▸ **Work item**
Your output should be the line with "Facebook (1475, 1251)" followed by every remaining line of the entries, reproduced exactly.

▸ **Supplied data**

********************

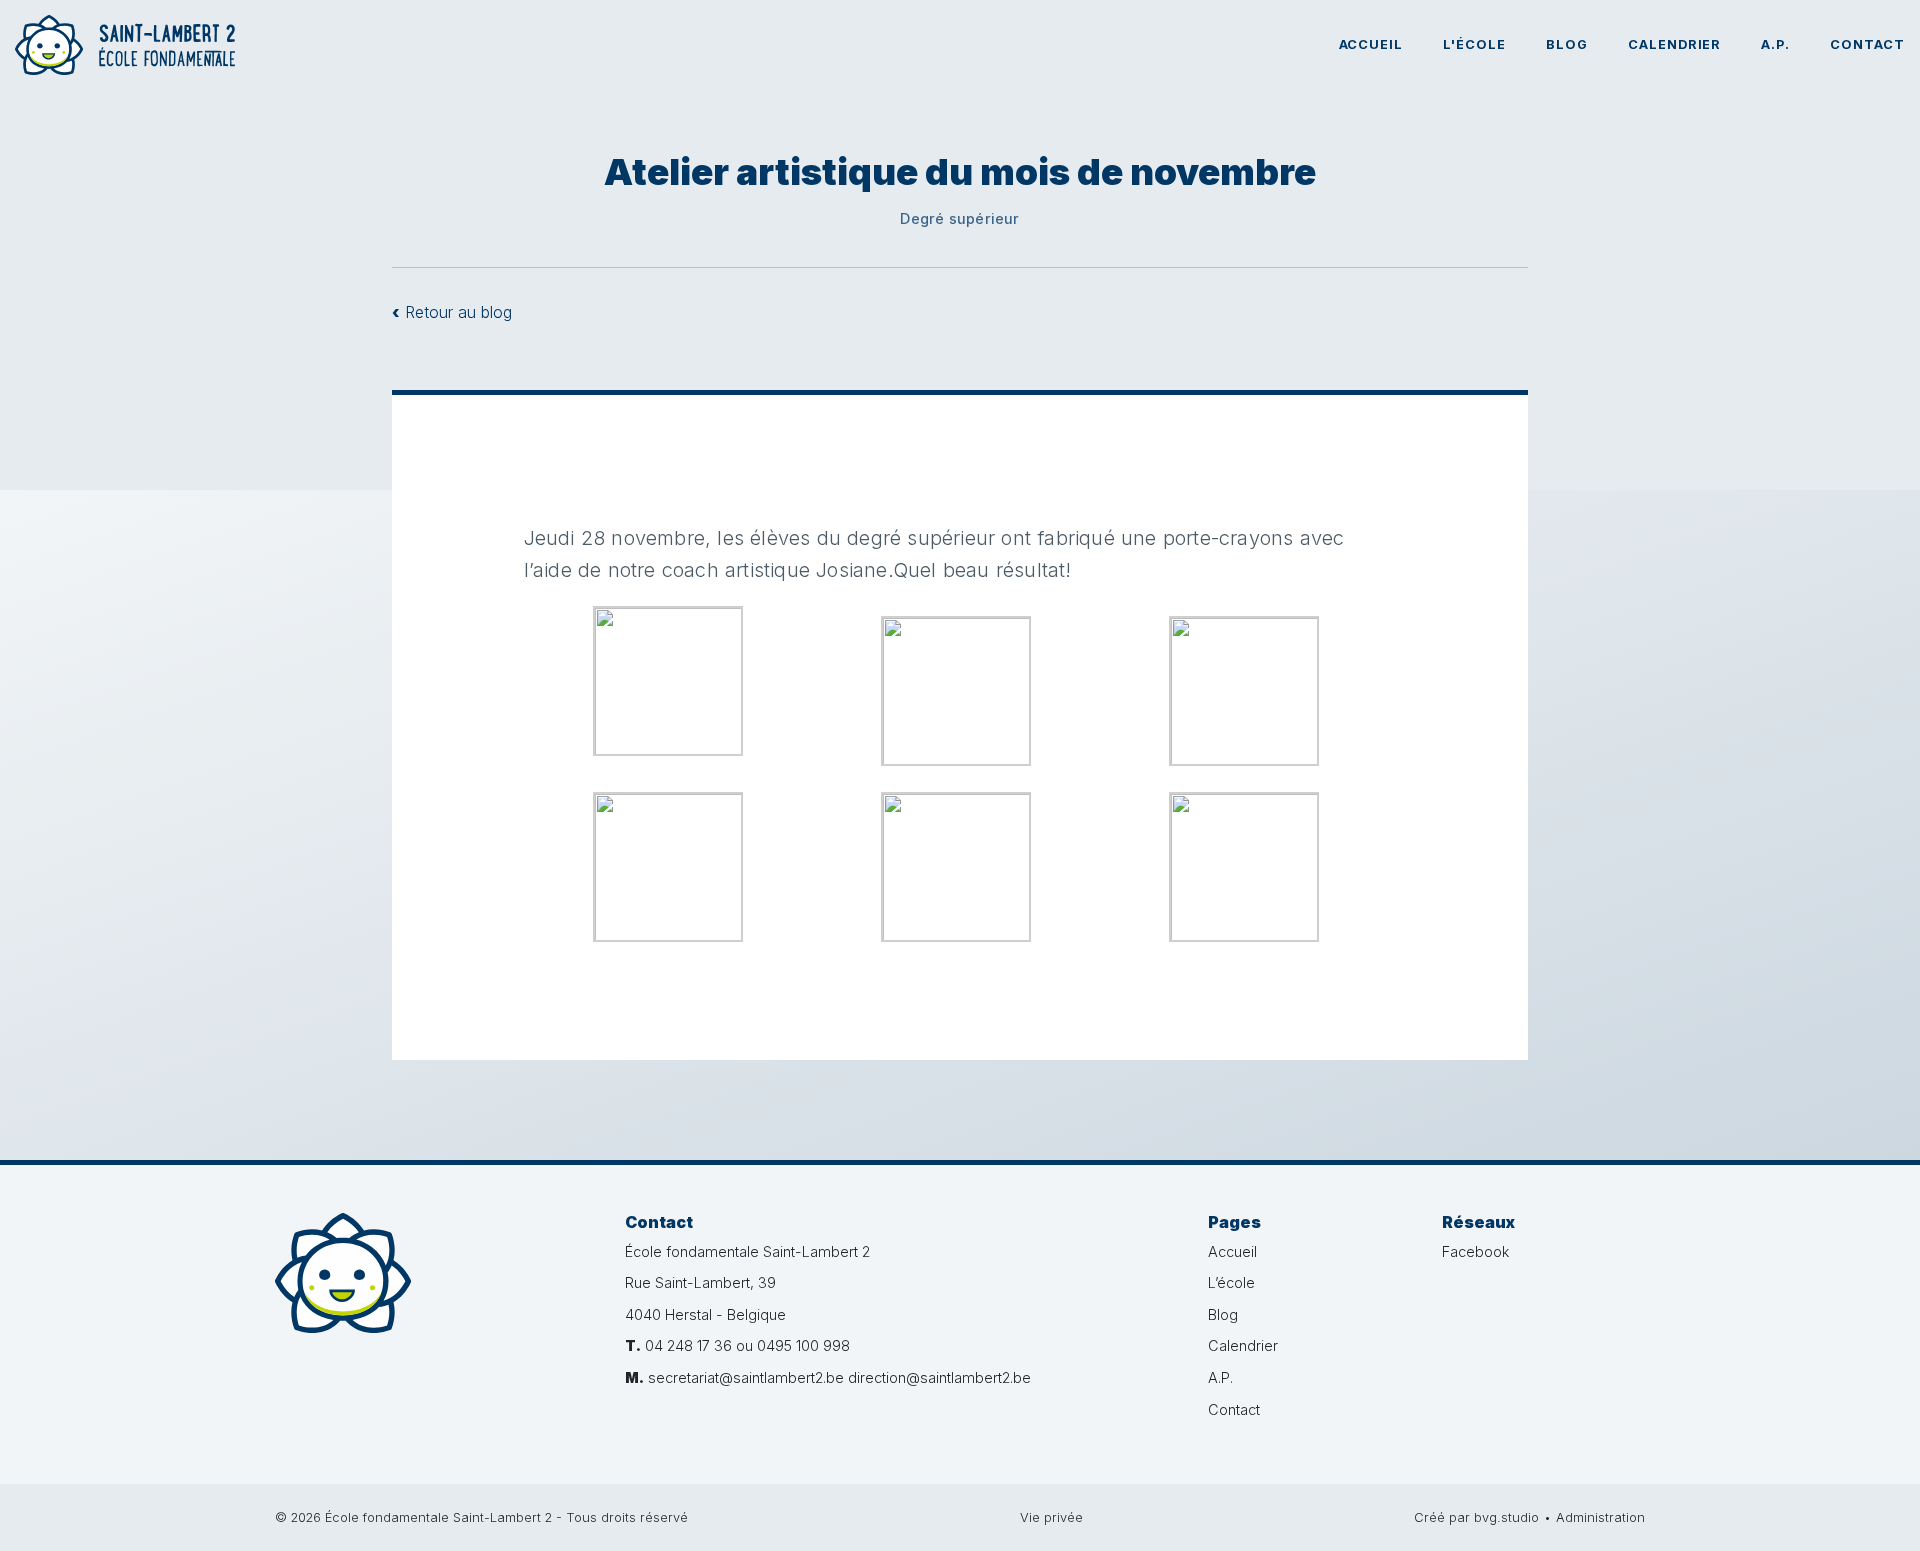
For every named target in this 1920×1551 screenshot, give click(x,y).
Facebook (1475, 1251)
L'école (1474, 44)
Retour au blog (452, 312)
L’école (1231, 1282)
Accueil (1371, 44)
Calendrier (1675, 44)
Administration (1600, 1517)
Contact (1867, 44)
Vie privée (1051, 1517)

********************

▸ **Exercise answer**
Facebook (1475, 1251)
L'école (1474, 44)
Retour au blog (452, 312)
L’école (1231, 1282)
Accueil (1371, 44)
Calendrier (1675, 44)
Administration (1600, 1517)
Contact (1867, 44)
Vie privée (1051, 1517)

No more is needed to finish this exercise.